What to do: Lines from the one containing "Screen dimensions: 262x153" through the end of the data below are to be transcribed exactly; leave out all others.

[[ Data provided open ]]

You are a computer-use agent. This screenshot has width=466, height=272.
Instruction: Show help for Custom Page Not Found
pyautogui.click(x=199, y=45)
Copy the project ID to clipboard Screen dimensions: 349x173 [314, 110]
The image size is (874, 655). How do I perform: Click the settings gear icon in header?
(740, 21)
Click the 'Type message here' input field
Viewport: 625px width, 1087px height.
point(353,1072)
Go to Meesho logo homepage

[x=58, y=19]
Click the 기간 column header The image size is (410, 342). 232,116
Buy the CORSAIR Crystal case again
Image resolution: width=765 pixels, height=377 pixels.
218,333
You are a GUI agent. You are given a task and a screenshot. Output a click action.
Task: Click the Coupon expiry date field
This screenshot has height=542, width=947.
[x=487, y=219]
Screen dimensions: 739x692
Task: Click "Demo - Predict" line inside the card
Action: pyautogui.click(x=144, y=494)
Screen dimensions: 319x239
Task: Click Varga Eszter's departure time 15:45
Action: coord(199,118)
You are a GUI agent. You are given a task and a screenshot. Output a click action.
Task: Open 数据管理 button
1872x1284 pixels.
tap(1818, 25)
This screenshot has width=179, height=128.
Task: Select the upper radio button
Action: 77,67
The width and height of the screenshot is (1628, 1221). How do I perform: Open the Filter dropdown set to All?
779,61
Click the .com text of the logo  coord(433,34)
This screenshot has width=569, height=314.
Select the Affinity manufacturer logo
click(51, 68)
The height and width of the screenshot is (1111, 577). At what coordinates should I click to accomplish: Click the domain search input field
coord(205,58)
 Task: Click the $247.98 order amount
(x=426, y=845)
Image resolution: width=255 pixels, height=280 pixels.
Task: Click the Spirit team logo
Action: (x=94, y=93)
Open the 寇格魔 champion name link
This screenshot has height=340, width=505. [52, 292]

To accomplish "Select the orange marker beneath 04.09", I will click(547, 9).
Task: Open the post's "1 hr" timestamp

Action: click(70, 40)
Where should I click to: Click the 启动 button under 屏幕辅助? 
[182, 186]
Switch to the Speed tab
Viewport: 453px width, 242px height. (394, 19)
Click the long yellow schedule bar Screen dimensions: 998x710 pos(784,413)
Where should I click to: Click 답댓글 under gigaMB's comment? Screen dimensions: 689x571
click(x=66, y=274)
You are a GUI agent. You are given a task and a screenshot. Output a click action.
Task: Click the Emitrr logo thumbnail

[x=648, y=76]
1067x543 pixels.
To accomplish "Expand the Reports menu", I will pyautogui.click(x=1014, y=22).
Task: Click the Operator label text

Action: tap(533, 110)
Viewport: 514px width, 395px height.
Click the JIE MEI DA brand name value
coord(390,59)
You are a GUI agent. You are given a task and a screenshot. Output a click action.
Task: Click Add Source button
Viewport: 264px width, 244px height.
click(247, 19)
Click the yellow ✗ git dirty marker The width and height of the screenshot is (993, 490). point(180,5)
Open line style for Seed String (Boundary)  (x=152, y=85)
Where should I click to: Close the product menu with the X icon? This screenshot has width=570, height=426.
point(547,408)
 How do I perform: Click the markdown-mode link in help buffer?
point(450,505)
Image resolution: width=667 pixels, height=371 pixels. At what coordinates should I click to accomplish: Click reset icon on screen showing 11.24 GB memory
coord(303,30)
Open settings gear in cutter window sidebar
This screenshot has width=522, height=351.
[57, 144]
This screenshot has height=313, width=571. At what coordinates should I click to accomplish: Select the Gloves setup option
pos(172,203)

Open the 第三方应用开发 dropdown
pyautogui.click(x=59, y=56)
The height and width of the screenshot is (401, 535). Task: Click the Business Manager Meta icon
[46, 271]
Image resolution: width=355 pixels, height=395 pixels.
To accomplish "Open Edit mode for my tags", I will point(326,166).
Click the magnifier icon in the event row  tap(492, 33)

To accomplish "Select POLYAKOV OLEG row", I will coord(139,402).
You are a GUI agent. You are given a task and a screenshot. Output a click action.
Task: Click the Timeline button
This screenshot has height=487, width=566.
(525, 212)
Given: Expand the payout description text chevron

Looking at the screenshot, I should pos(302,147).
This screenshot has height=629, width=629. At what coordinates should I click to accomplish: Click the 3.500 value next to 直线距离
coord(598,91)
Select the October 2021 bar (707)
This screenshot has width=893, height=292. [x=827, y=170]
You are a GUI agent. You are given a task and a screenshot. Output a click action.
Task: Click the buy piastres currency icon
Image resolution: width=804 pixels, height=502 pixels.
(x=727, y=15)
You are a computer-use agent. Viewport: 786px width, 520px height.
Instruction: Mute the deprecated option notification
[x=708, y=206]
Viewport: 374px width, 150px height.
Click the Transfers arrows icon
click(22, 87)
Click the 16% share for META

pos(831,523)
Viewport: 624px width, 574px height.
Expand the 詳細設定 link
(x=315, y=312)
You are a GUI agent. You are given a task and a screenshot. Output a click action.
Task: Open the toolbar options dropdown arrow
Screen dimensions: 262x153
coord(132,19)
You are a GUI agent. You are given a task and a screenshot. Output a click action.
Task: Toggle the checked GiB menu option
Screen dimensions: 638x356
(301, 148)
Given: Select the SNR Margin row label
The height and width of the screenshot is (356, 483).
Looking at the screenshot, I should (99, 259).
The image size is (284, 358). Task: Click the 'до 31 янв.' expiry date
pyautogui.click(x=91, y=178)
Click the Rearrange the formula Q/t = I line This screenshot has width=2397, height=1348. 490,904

[[ Data provided closed ]]

Written reply:
Screen dimensions: 262x153
coord(132,19)
You are a GUI agent. You are given a task and a screenshot. Output a click action.
Task: Toggle the checked GiB menu option
Screen dimensions: 638x356
(301, 148)
Given: Select the SNR Margin row label
The height and width of the screenshot is (356, 483).
Looking at the screenshot, I should (99, 259).
The image size is (284, 358). Task: Click the 'до 31 янв.' expiry date
pyautogui.click(x=91, y=178)
Click the Rearrange the formula Q/t = I line This screenshot has width=2397, height=1348. 490,904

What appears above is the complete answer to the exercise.